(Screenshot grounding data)

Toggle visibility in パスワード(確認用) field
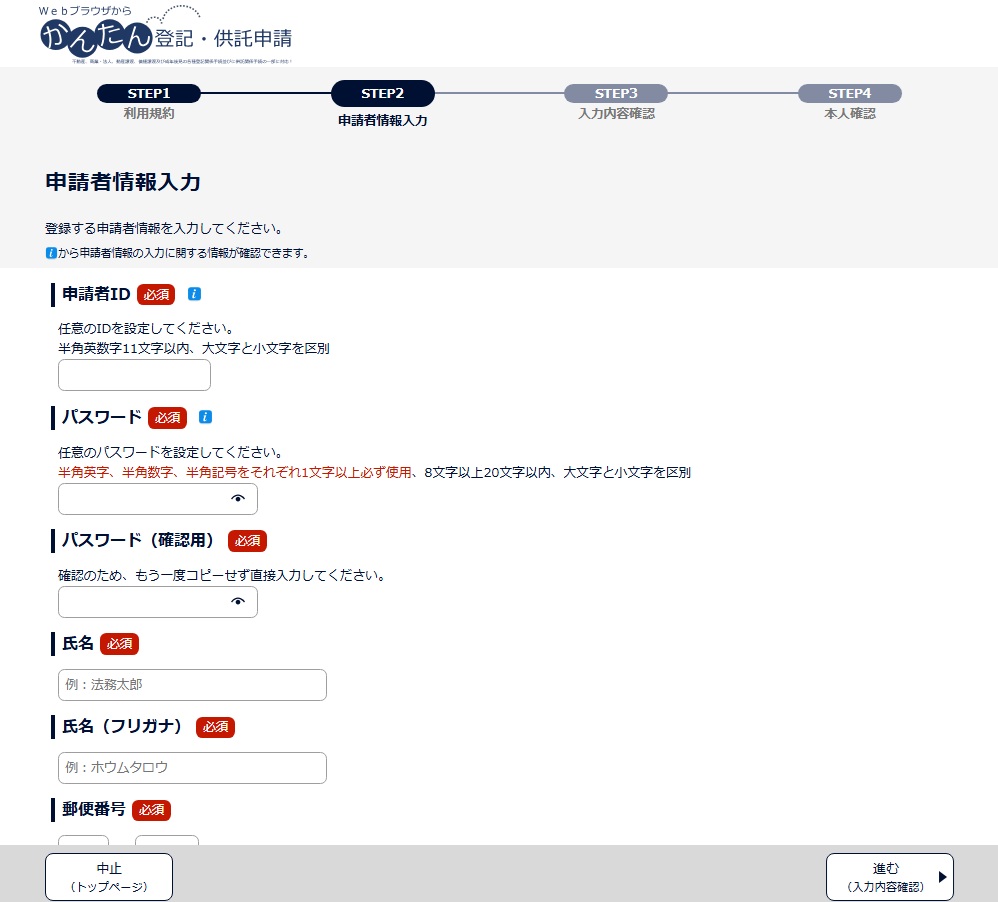Image resolution: width=998 pixels, height=902 pixels. 238,601
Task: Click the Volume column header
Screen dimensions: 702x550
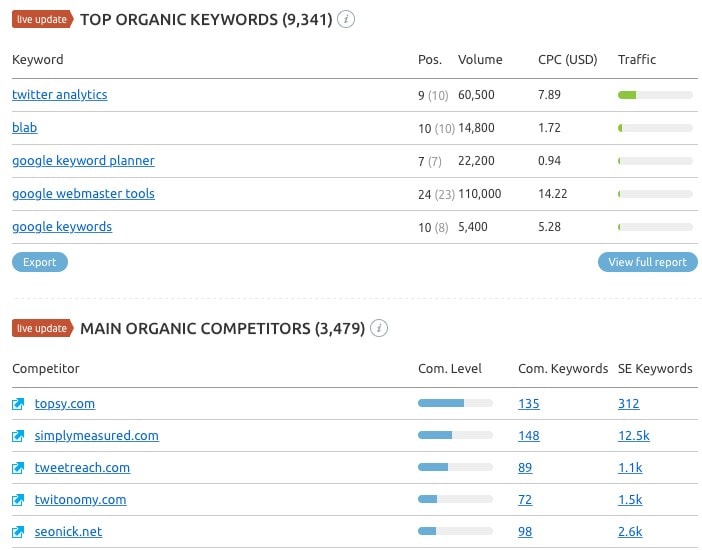Action: coord(480,60)
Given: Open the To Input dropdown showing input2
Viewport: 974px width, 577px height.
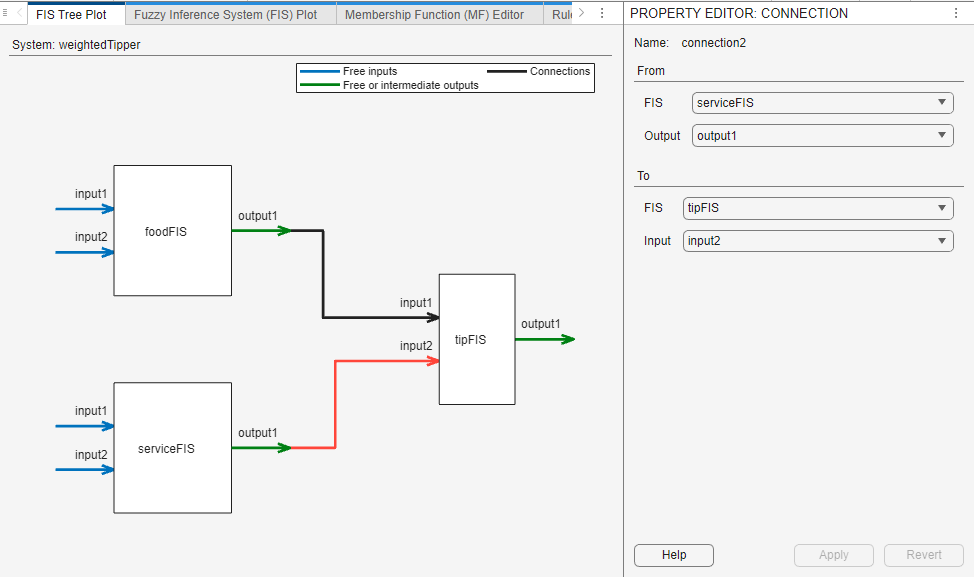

Exercise goal
All pictures are to be dropped, and the records above returned exactly.

Exercise answer
Toggle visibility in パスワード(確認用) field
Image resolution: width=998 pixels, height=902 pixels. 238,601
Task: Click the Volume column header
Screen dimensions: 702x550
Action: coord(480,60)
Given: Open the To Input dropdown showing input2
Viewport: 974px width, 577px height.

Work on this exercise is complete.